The 3-D University


Building set amongst trees

Dr Richard Budd has received an SRHE Research Award to examine how students’ experience compare according to their student populations, organisational cultures, and geographies. In some ways we know a great deal about students’ experiences of universities. Sociologists of higher education have documented for some time that who you are, and where you study, has significant implications for what being a student is like. More specifically, it is clear that minority or marginalised groups can be made to feel less welcome in universities as social attitudes such as racism, snobbery, and misogyny are likely to be present. This means that they are less able to engage fully with, and enjoy, their academic or other activities. Some perspectives, though, are less well-represented in the literature than others. We know less about the experiences of disabled and/or LGBTQI+ students’ experiences or of how majority/dominant groups perceive their position within the student body. Outside ‘the social’, there is far less research around how universities vary according to their organisational culture (history/age, teaching and research orientation) and their geography (location, layout, architecture). What is clear is that all of these things make a difference, but as yet we are less sure of how.

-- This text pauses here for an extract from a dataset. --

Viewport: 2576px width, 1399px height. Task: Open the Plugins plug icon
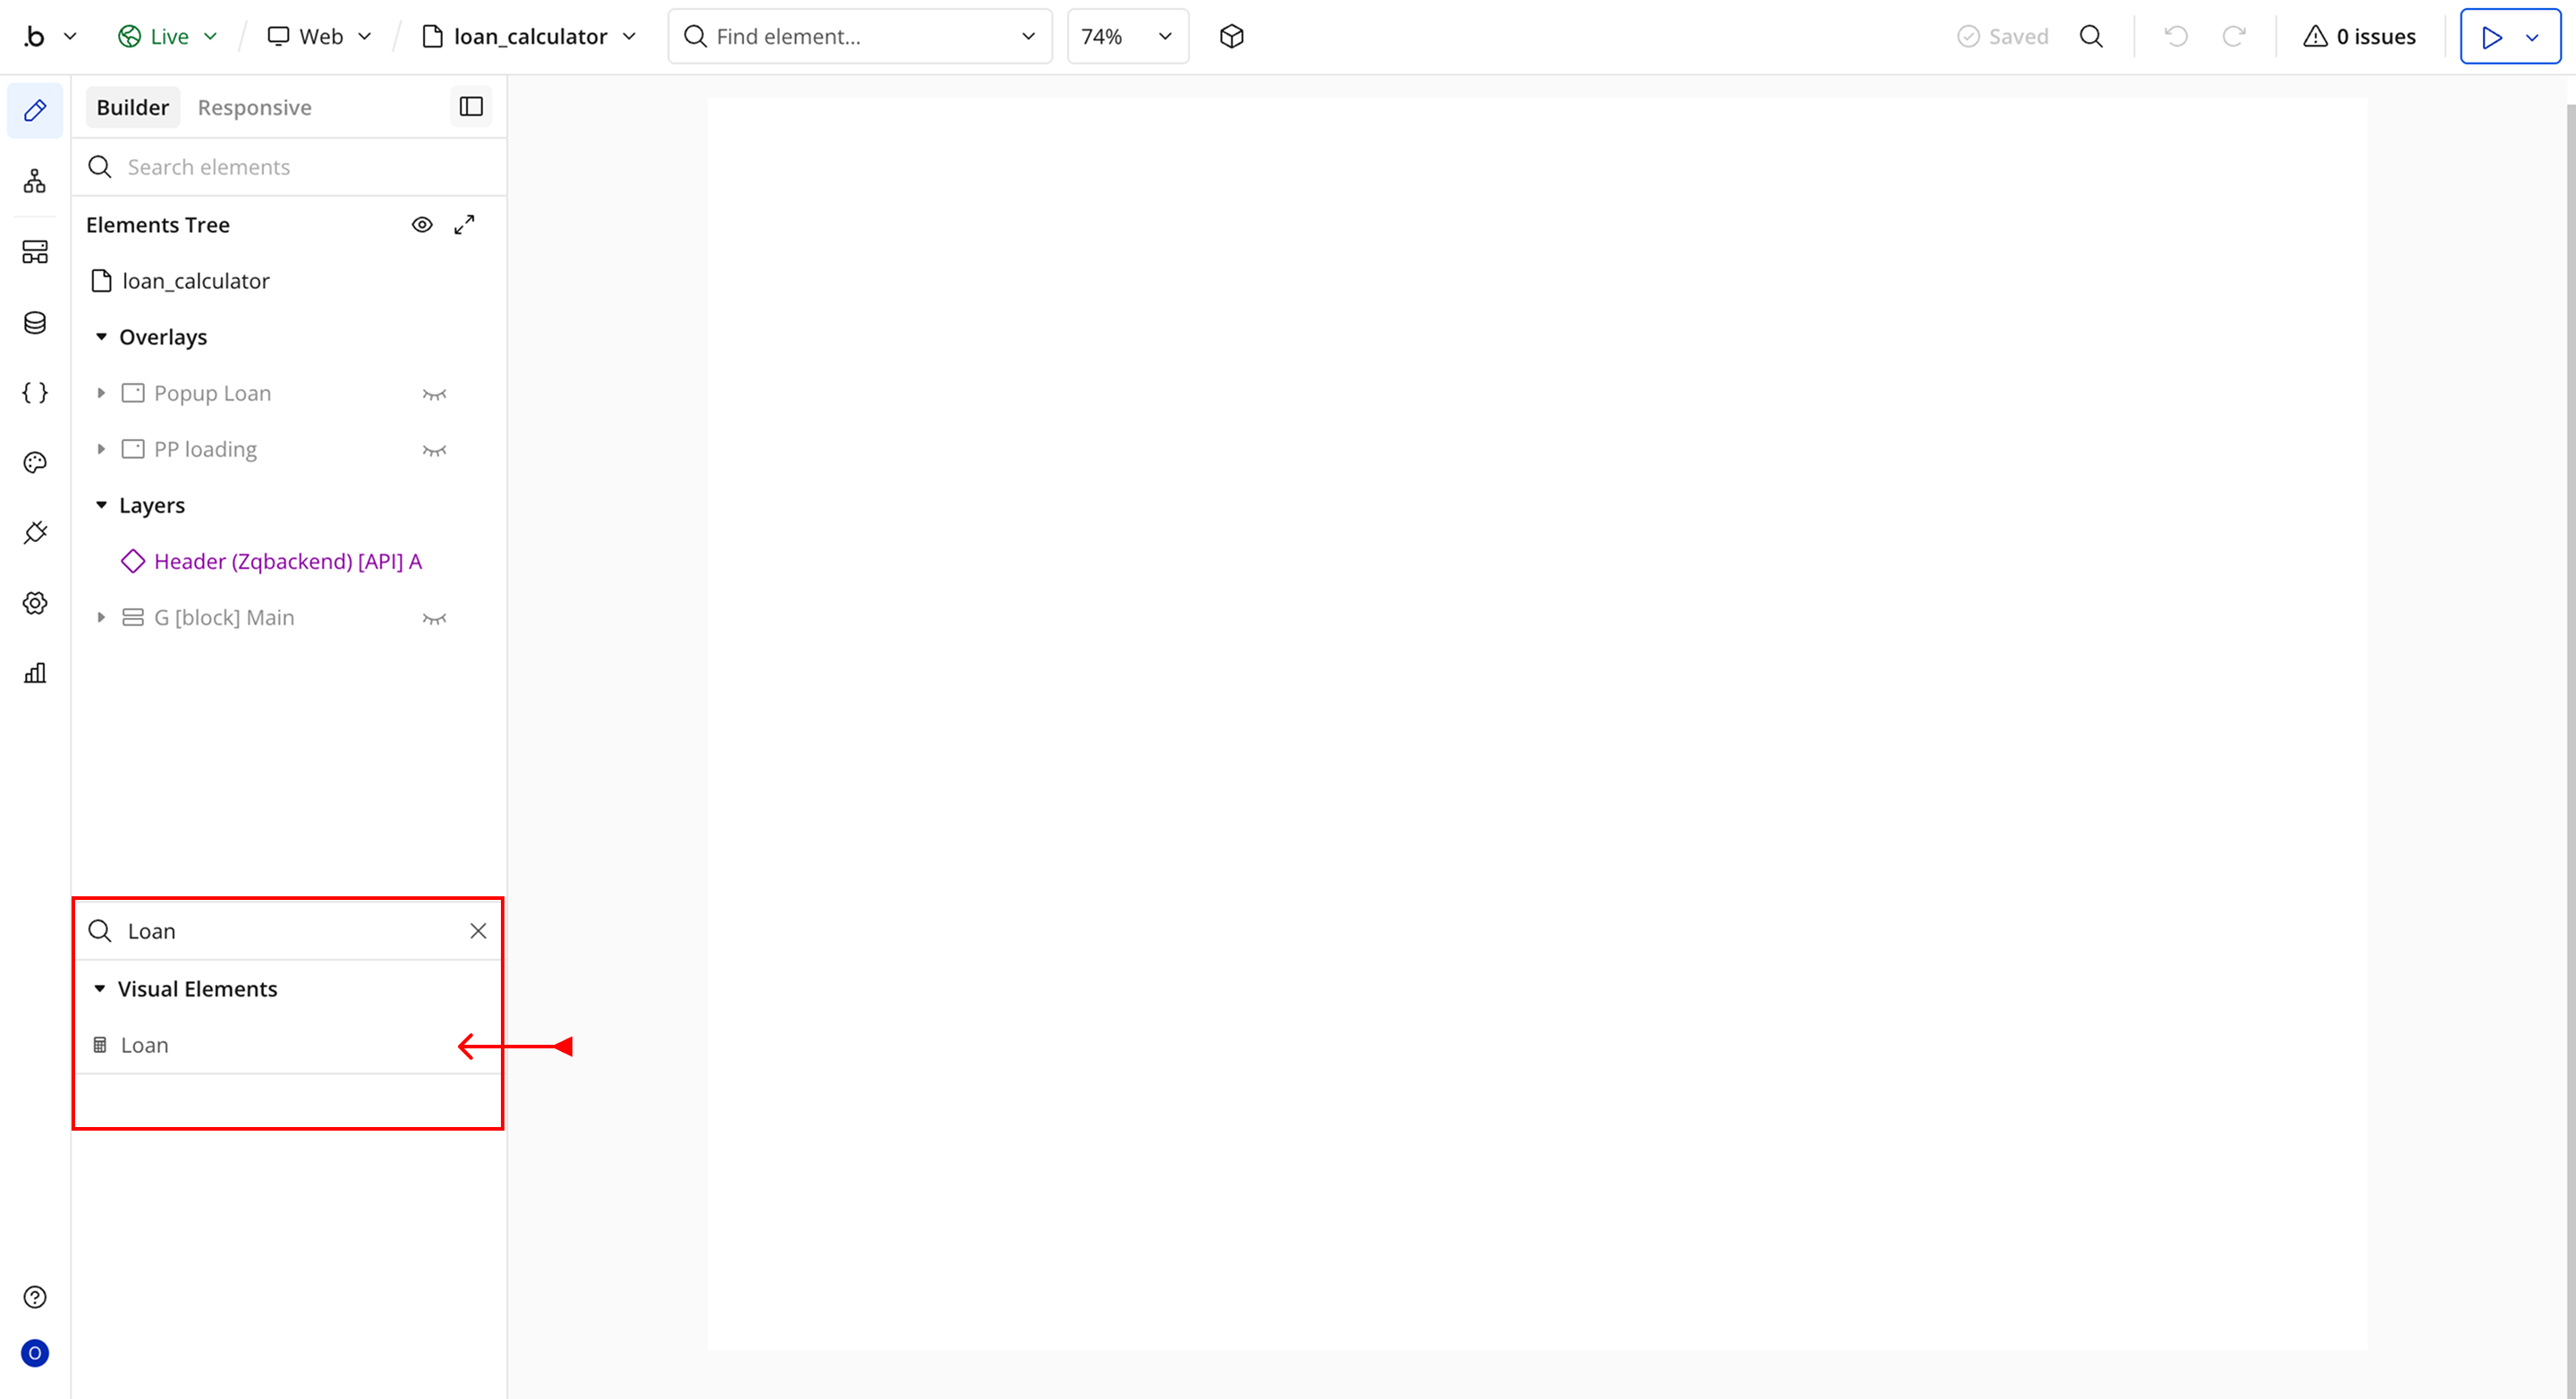pos(35,533)
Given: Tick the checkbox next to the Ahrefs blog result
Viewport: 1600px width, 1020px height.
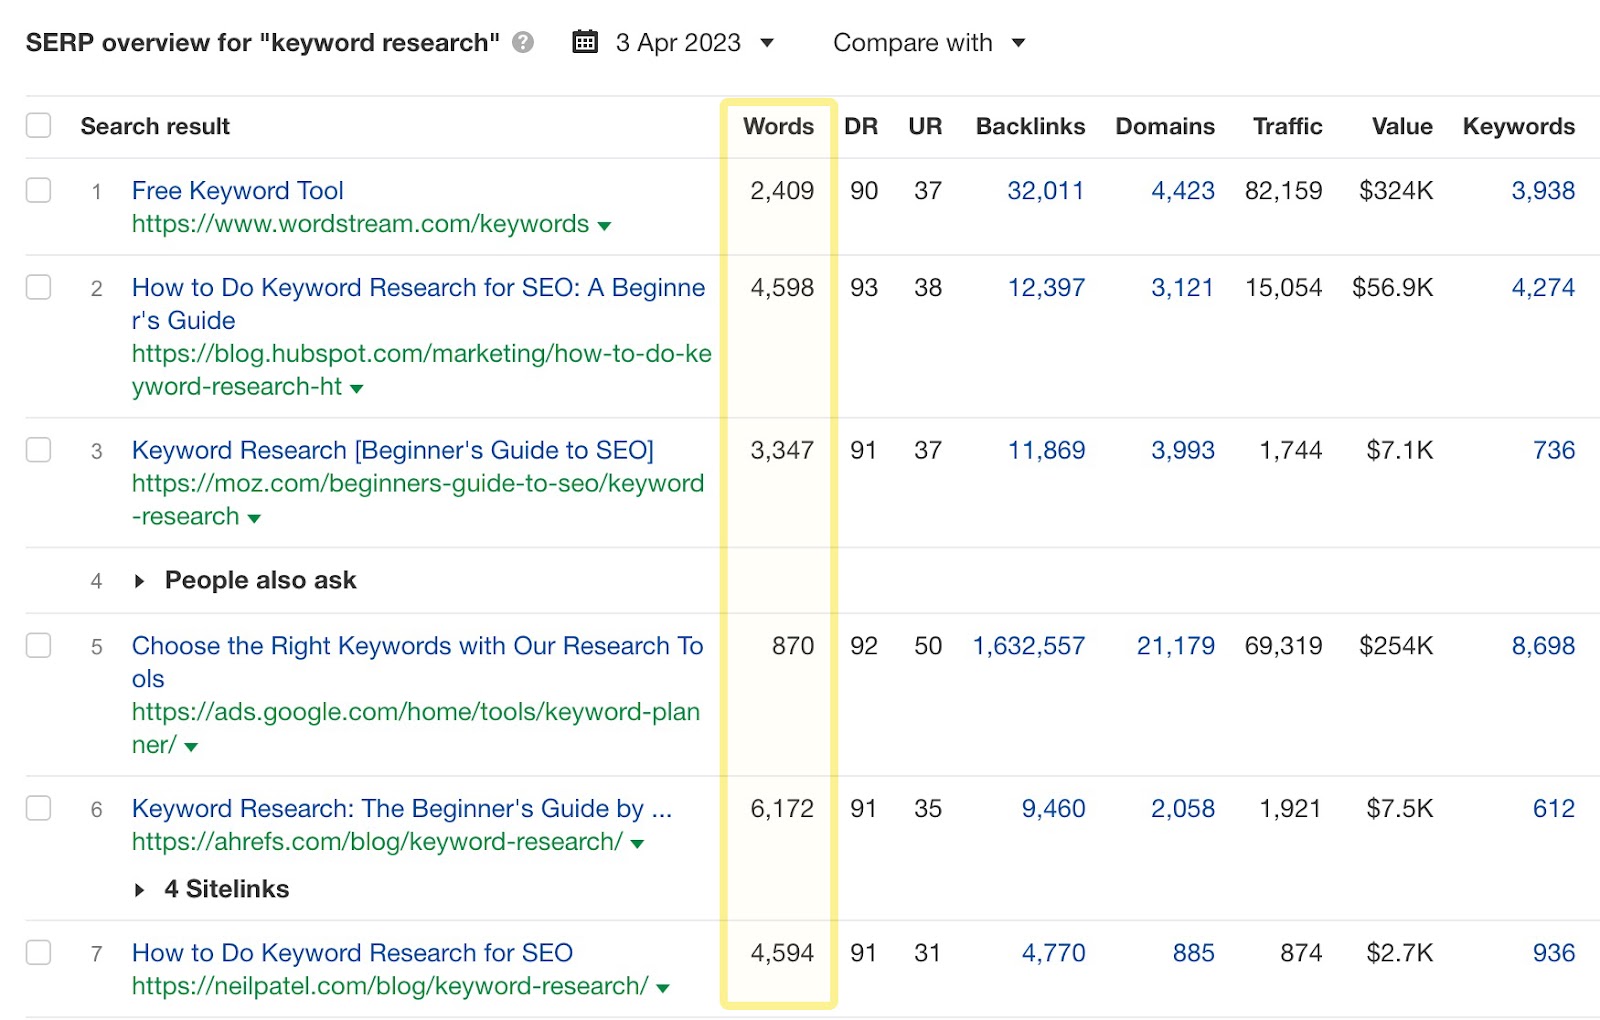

The project aims to extend and combine different disciplinary perspectives, examining how students’ experiences vary according to the intersecting elements of their identity/background, as well as their universities’ cultures and geographies. This is important as public information on universities such as league tables and the National Student Survey promotes very limited views of how universities compare. Alongside this, government policy is increasingly focused on how university degrees vary according to the highly problematic notion of ‘value for money’ (i.e. graduate earnings).

The findings from The 3-D University project will broaden our understanding of how where someone studies study mediates their experience as a student. In the longer term, it is expected that this work will be extended by integrating multiple methodological approaches to this topic, most likely internationally. The research is funded by the Society for Research into Higher Education (SRHE).

Richard Budd is a Lecturer in Higher Education. He teaches on the Department of Educational Research’s PhD in Education and Social Justice and PhD in Educational Research – Higher Education.